A method (10) and system of adjusting a speech output rate to match a speech input rate can include the steps of receiving (12) speech input, computing (14) a speech input rate, and dynamically adjusting (18 or 26) a speech output rate to match the speech input rate. If the type of speech output is TTS, then a rate of TTS can be adjusted (18). If the type of speech output is recorded and alternate text is available, then steps (22 and 24) of counting alternate text available from a recorded output and determining an audio file length is used to compute a default output rate to adjust a recorded output rate. If the type is recorded and alternate text is unavailable, then steps (21 and 24) of obtaining an output word count from a transcription of a recorded speech output and determining an audio file length is used.

Patent
   7412378
Priority
Apr 01 2004
Filed
Apr 01 2004
Issued
Aug 12 2008
Expiry
Mar 03 2026
Extension
701 days
Assg.orig
Entity
Large
7
11
all paid
1. A method of dynamically and automatically adjusting a speech output rate to match a speech input rate, comprising the steps of:
receiving a speech input;
computing a speech input rate from the speech input;
determining whether a type of speech output to be provided at the speech output rate is text-to-speech or recorded speech output; and
dynamically adjusting the speech output rate to match the speech input rate, wherein the speech output rate is adjusted based upon the type of speech output;
wherein, if the type of speech is recorded, determining whether alternate text is available, and if alternate text is available, counting the alternate text available from a recorded output and determining an audio file length to compute a default output rate which is used to adjust a recorded output rate to match the input speech rate.
2. The method of claim 1, wherein the method further comprises the step of adjusting a rate of text-to-speech synthesis to match the speech input rate if the type of speech output is text-to-speech.
3. The method of claim 1, wherein the method further comprises the step of obtaining an output word count from a transcription of a recorded speech output and determining an audio file length to compute a default output rate which is used to adjust a recorded output rate to match the input speech rate when the type of speech is recorded and alternate text is unavailable.
4. The method of claim 1, wherein the step of compute the speech input rate comprises the step of computing a running average of the rates computed for the last n utterances of the speech input.
5. The method of claim 1, wherein the method further comprises the step of feeding back an estimate of the speech input rate to a speech production mechanism to adjust the speech output rate.

1. Technical Field

This invention relates to the field of speech reproduction, and more particularly to a method and system for matching the speed of speech output to a speech input in a speech application.
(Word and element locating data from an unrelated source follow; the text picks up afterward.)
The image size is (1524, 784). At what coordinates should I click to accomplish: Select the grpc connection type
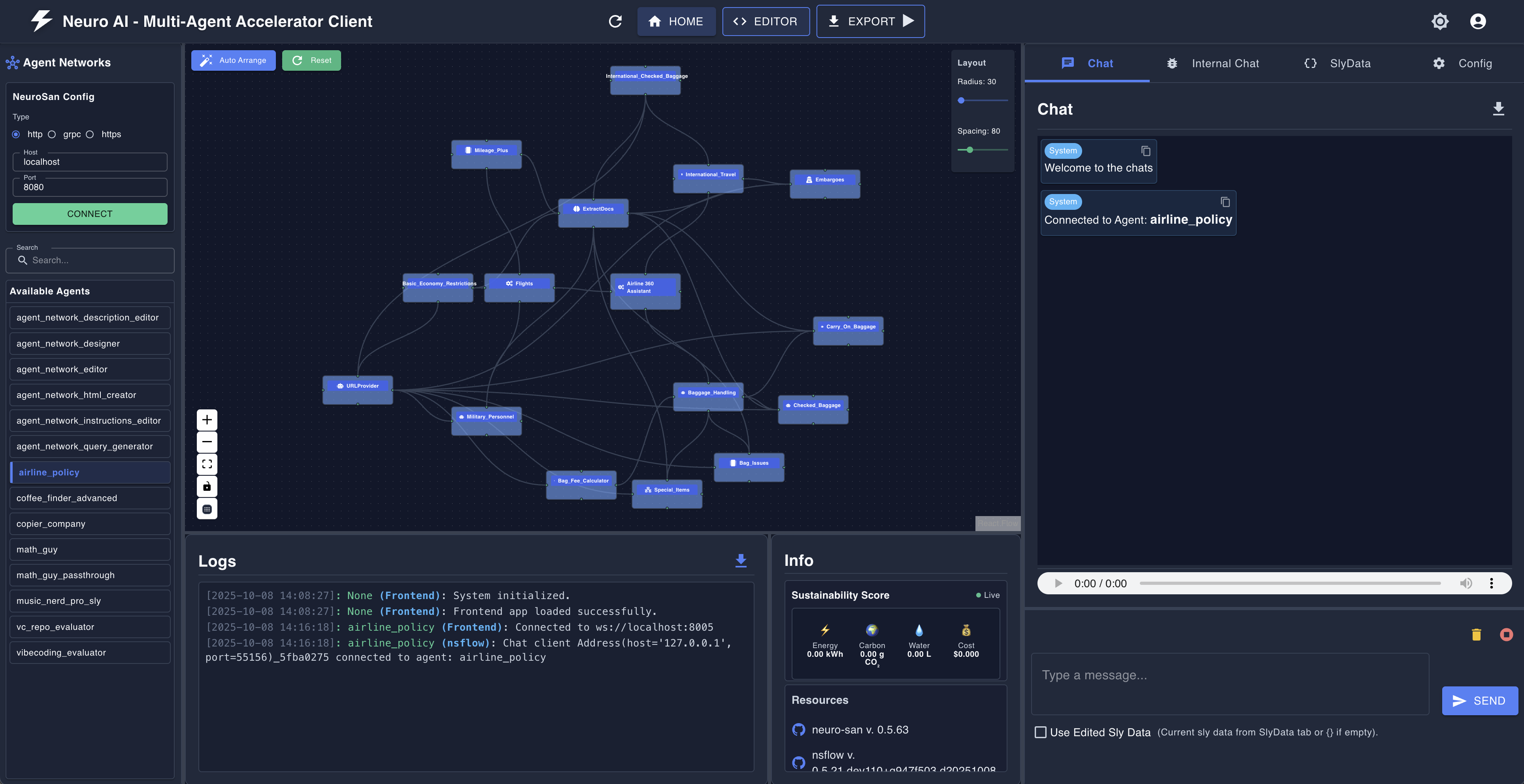pyautogui.click(x=52, y=134)
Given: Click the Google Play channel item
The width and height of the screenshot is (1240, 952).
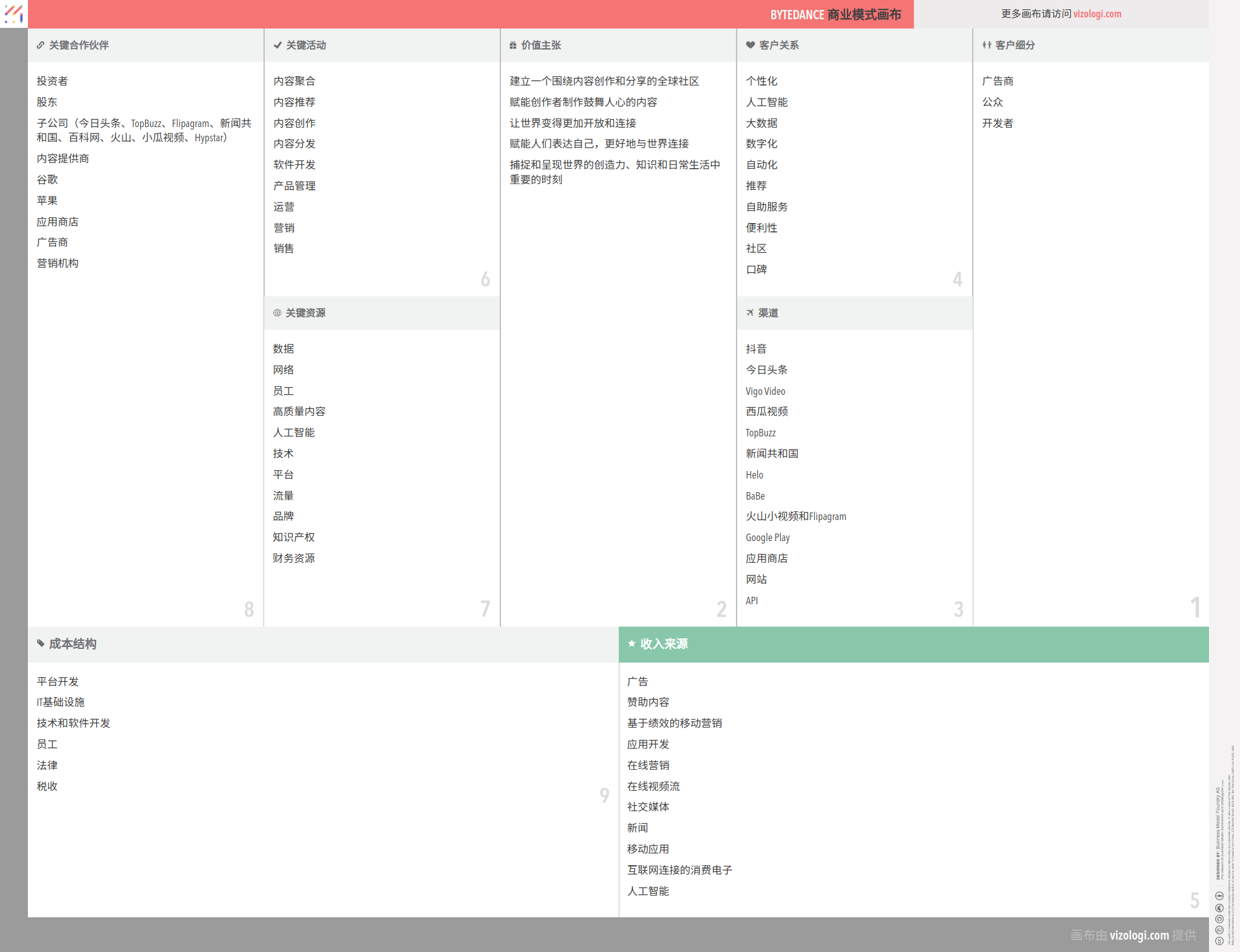Looking at the screenshot, I should click(768, 537).
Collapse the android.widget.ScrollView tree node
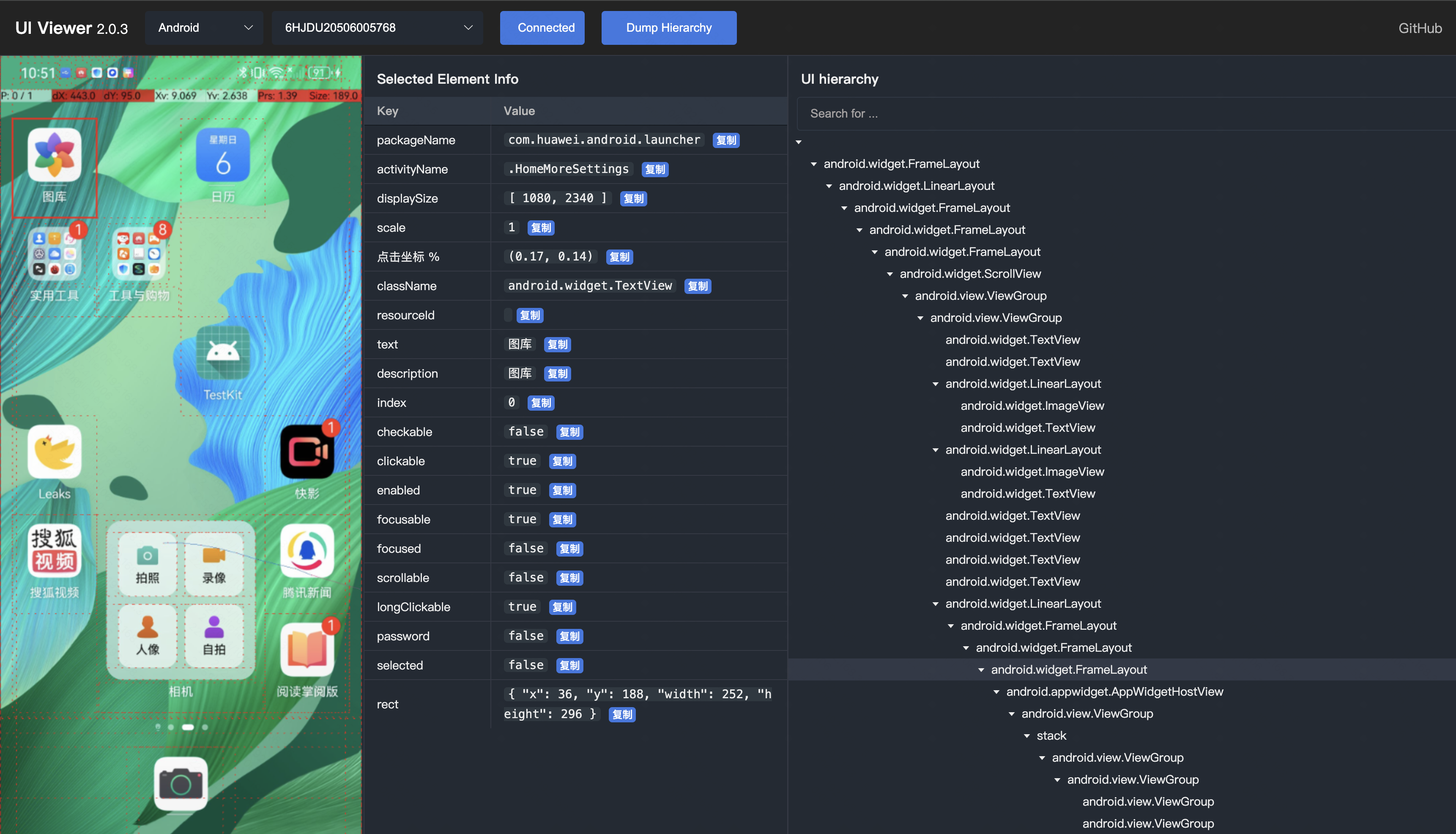Viewport: 1456px width, 834px height. click(x=890, y=274)

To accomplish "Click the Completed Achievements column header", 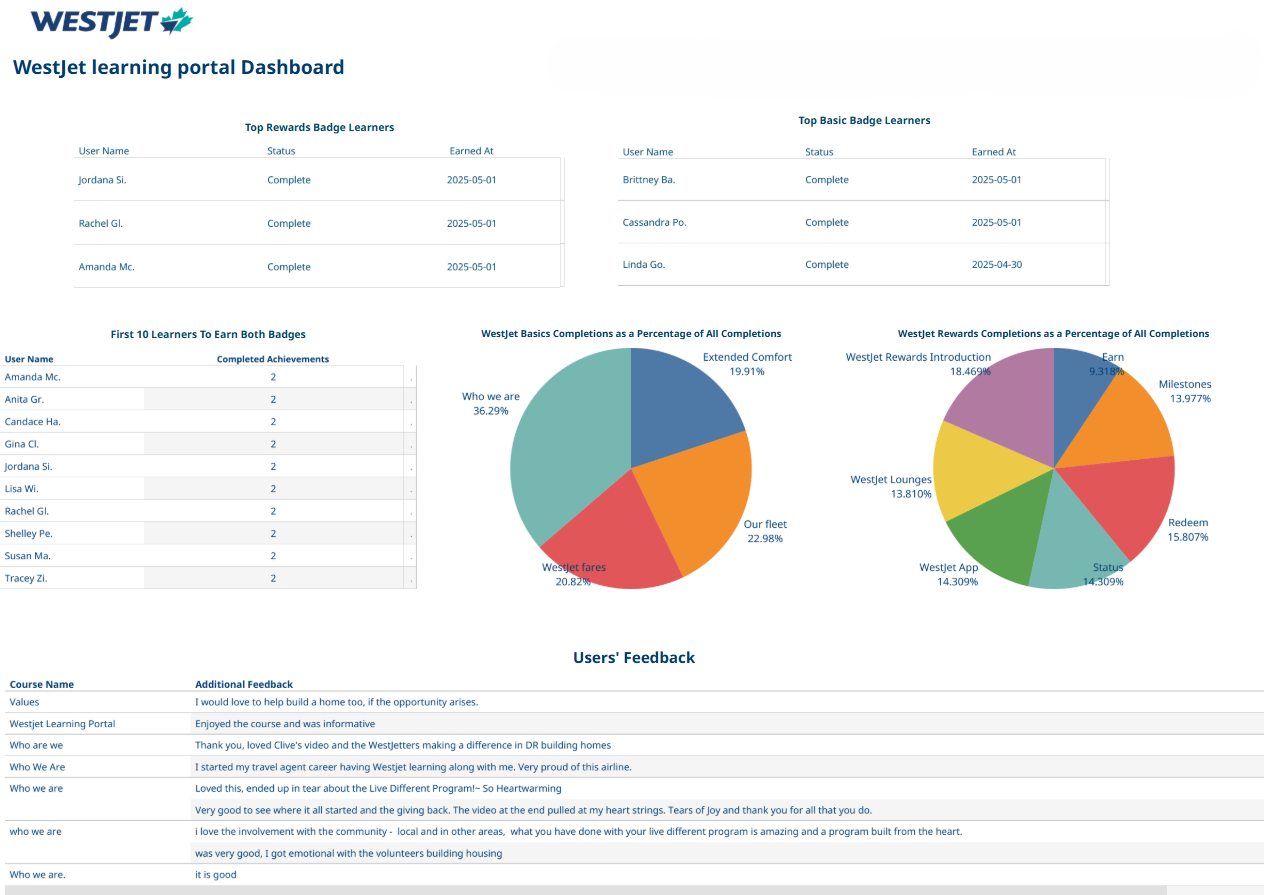I will coord(273,359).
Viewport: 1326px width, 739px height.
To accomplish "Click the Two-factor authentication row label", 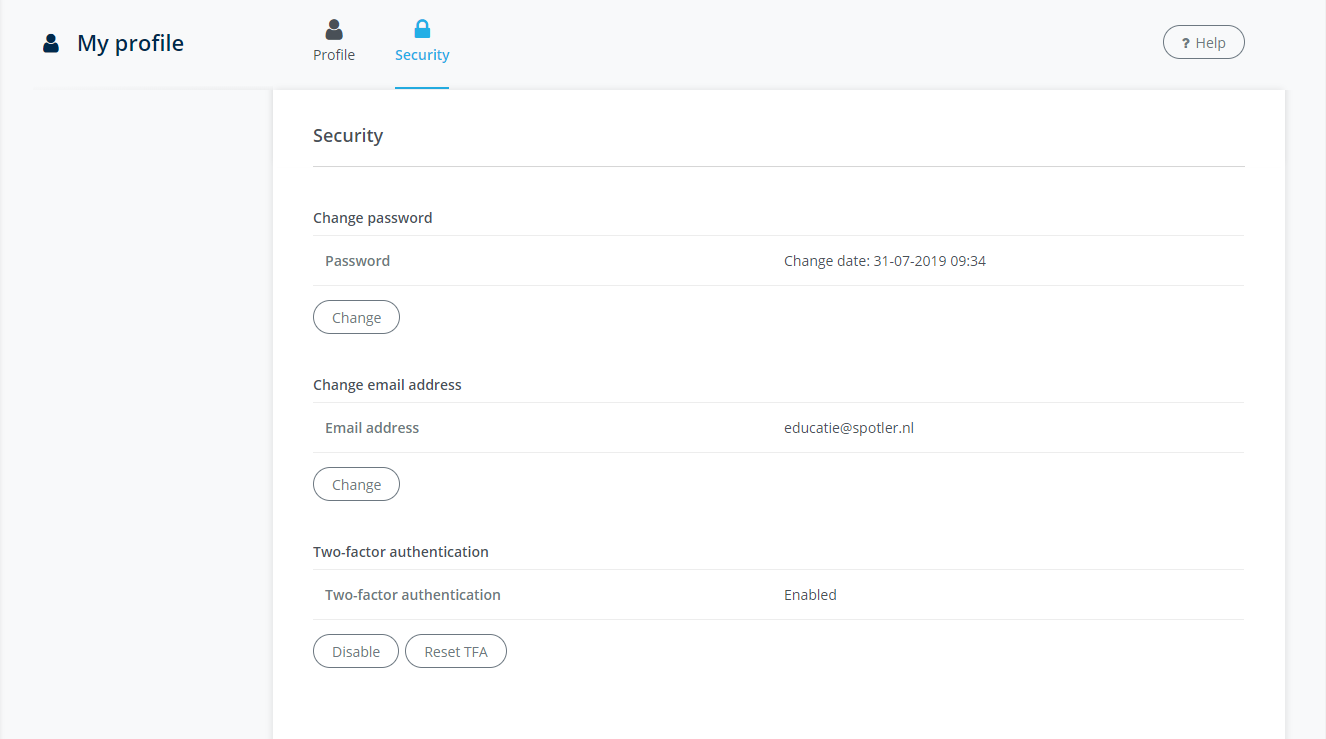I will click(412, 594).
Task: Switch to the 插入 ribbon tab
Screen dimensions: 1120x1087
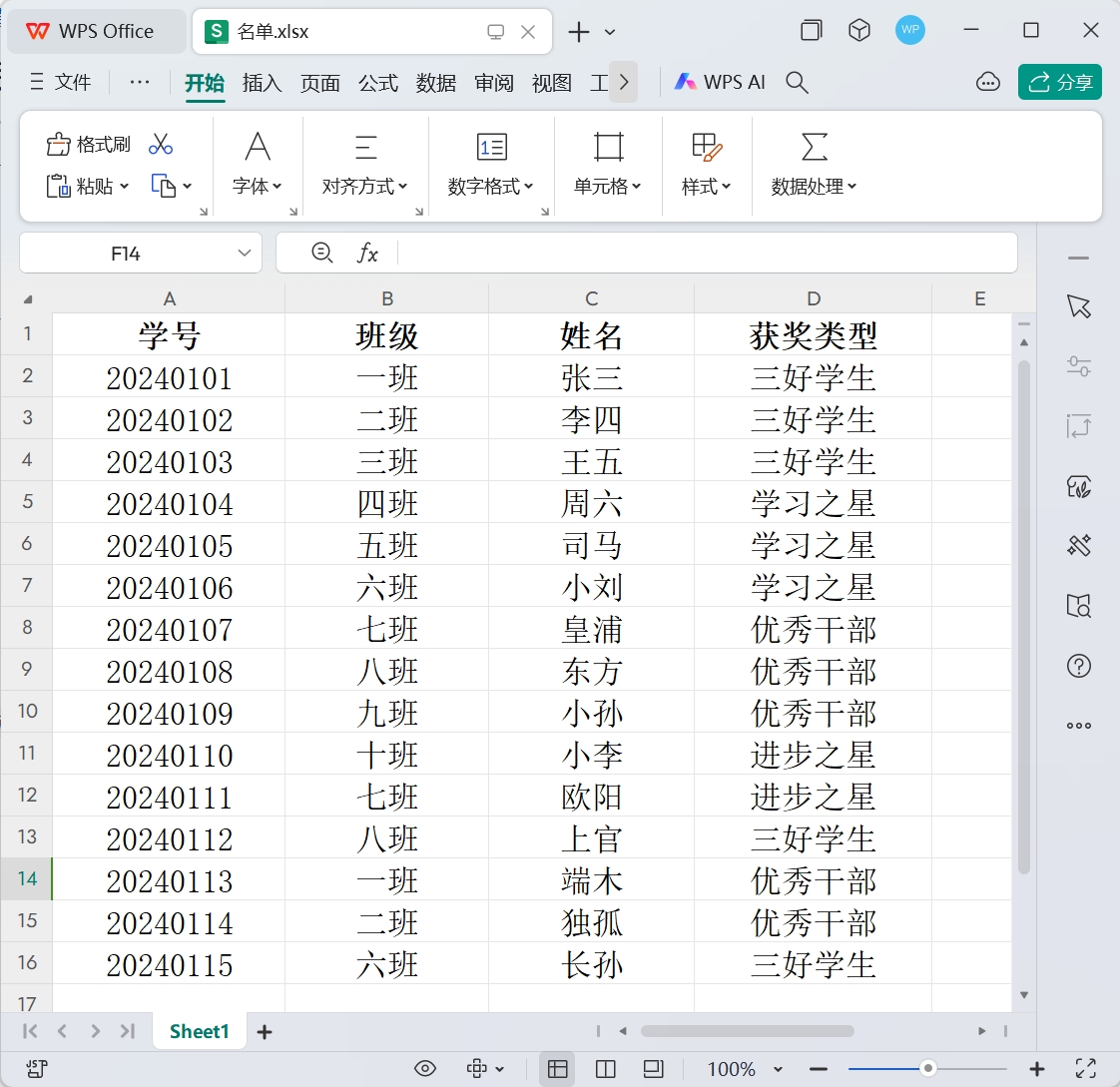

2. Description of the Related Art

In current speech application systems, there is no way to dynamically adjust the rate of speech output to match a user's speech input rate. In a very high quality speech system, it would be desirable to dynamically match the rate of speech output to a user's speech input rate to make the system more comfortable and pleasant for the user. There are existing methods for adjusting speech output rates for both artificial and recorded speech, but none of these methods include the ability to match and dynamically adjust to a speech input rate.

An example of such static adjustment is illustrated in U.S. Pat. No. 6,490,553 entitled “Apparatus and method for controlling rate of playback of audio data” which discusses a method and apparatus that controls the rate of playback of audio data corresponding to a stream of speech. Using speech recognition, the rate of speech of the audio data is determined. The determined rate of speech is compared to a target rate. Based on the comparison, the playback rate is adjusted, i.e. increased or decreased, to match the target rate. Although this reference adjusts the playback rate, it is for use in the field of closed captioning video and only teaches the use of rates derived from speech recognition of the audio portion of the video to match the audio output rate to a predefined non-dynamic or fixed target rate. It fails to describe a method for dynamically and automatically matching the speed of speech output (including TTS output) to speech input in a speech application.

Embodiments in accordance with the invention can enable a method and system for dynamically and automatically adjusting a speech output rate by determining the speech input rate and matching the speech output rate to match the speech input rate. The speech input rate can be determined using a running average of the rates computed for the last n utterances. This estimate of the speech input rate can be fed back into a speech production mechanism to adjust the speech output rate to match the speech input rate for either text-to-speech (TTS) or recorded speech output.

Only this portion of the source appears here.